Heute kann ich mir keine Ausreden mehr leisten, um mich vor der Arbeit zu drücken, auch wenn sich immer wieder neue Fragen aufdrängen: Haben die Cops am Ende irgendwelche Beweise gegen Diego gefunden?
Entschlossen schiebe ich diesen Gedanken beiseite.
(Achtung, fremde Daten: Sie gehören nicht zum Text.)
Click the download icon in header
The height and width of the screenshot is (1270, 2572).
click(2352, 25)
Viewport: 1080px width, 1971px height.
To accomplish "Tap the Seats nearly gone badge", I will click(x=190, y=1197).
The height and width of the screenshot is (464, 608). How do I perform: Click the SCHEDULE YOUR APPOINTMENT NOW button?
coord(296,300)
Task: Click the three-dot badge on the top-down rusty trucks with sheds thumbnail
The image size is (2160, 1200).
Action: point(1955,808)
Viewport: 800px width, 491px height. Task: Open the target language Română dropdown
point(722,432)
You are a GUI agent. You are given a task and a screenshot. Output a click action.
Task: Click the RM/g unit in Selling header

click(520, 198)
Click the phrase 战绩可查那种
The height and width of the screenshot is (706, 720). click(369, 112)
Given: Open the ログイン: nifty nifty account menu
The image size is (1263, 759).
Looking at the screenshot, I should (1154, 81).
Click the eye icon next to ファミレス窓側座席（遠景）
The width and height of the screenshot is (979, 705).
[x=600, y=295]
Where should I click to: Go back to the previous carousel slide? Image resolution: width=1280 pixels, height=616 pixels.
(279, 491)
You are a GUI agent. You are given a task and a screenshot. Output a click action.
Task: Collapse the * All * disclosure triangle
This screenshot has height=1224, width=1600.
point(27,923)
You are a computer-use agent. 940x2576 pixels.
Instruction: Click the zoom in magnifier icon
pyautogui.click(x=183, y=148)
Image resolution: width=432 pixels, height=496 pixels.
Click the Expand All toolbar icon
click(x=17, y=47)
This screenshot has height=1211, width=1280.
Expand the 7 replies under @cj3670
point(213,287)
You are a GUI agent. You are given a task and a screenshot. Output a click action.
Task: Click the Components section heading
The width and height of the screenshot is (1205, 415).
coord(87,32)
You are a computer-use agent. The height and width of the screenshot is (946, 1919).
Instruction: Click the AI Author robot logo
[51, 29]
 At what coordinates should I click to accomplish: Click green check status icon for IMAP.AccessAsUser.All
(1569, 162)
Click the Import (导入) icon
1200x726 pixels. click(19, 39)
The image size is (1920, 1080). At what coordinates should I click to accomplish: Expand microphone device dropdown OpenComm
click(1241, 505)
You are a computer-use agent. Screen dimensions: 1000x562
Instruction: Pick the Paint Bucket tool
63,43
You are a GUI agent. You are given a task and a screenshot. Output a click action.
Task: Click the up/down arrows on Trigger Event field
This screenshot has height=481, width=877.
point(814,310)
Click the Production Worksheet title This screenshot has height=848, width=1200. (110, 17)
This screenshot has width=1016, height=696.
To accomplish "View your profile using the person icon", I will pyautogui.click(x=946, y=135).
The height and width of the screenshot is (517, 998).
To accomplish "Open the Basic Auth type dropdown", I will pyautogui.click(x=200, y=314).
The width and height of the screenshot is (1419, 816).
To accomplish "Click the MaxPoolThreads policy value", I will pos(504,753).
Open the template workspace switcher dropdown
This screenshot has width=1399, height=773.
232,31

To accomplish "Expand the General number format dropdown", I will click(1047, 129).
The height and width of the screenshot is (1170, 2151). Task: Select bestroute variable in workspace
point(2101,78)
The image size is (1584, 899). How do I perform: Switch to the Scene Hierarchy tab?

Es wird sich alles aufklären, so oder so. Ich glaube einfach nicht, dass Diego so etwas tut oder auch nur veranlasst!
In meinem Zimmer angekommen, stelle ich das Tablett auf Biggys Schreibtisch. Lous Bücher baue ich auf meinem Schreibtisch auf und schalte das Notebook ein.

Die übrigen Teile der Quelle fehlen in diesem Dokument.